### What this task involves
If a line in the entries contains the string "Visit", include that line in your answer.

Start of Data for the task

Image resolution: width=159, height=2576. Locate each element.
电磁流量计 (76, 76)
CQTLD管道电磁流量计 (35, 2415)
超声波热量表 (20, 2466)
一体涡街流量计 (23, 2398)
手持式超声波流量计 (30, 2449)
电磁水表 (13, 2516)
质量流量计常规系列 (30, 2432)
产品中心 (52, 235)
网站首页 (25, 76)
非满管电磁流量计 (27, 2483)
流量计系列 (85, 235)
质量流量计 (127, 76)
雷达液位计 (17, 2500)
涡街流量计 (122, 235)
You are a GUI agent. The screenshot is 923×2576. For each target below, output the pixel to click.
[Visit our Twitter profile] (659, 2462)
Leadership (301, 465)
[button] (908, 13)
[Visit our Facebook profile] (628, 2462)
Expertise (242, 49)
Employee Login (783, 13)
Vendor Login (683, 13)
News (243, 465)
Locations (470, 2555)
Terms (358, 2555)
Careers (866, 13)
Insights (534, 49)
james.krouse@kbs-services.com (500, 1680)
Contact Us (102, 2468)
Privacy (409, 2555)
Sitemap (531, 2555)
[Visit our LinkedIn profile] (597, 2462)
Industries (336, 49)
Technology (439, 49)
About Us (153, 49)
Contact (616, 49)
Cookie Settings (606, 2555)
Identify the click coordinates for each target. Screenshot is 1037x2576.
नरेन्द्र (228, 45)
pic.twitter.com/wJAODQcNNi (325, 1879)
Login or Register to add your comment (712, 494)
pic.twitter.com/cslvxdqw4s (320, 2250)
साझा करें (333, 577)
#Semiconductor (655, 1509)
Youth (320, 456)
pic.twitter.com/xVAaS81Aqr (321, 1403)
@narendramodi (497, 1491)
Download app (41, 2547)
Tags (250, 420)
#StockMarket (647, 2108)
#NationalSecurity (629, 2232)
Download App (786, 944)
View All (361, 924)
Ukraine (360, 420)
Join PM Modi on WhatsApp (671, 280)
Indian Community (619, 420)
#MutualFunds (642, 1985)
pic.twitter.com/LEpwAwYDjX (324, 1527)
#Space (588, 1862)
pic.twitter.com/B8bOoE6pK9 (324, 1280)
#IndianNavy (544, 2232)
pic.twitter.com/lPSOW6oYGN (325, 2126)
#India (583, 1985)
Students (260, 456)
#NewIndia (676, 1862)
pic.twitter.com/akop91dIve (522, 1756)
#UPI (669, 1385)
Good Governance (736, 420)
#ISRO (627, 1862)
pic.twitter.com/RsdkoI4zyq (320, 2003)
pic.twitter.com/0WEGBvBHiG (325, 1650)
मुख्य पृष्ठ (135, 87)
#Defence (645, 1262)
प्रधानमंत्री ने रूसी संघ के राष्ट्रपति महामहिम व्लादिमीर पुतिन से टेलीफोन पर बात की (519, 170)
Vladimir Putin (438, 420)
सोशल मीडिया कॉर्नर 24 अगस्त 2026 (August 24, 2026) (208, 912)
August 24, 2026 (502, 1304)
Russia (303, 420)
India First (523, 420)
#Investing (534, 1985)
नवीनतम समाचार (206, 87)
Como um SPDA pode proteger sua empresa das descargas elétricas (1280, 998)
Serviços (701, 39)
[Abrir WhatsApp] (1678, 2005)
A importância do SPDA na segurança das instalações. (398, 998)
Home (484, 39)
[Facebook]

End of Data for the task

### Output
[Visit our Twitter profile] (659, 2462)
[Visit our Facebook profile] (628, 2462)
[Visit our LinkedIn profile] (597, 2462)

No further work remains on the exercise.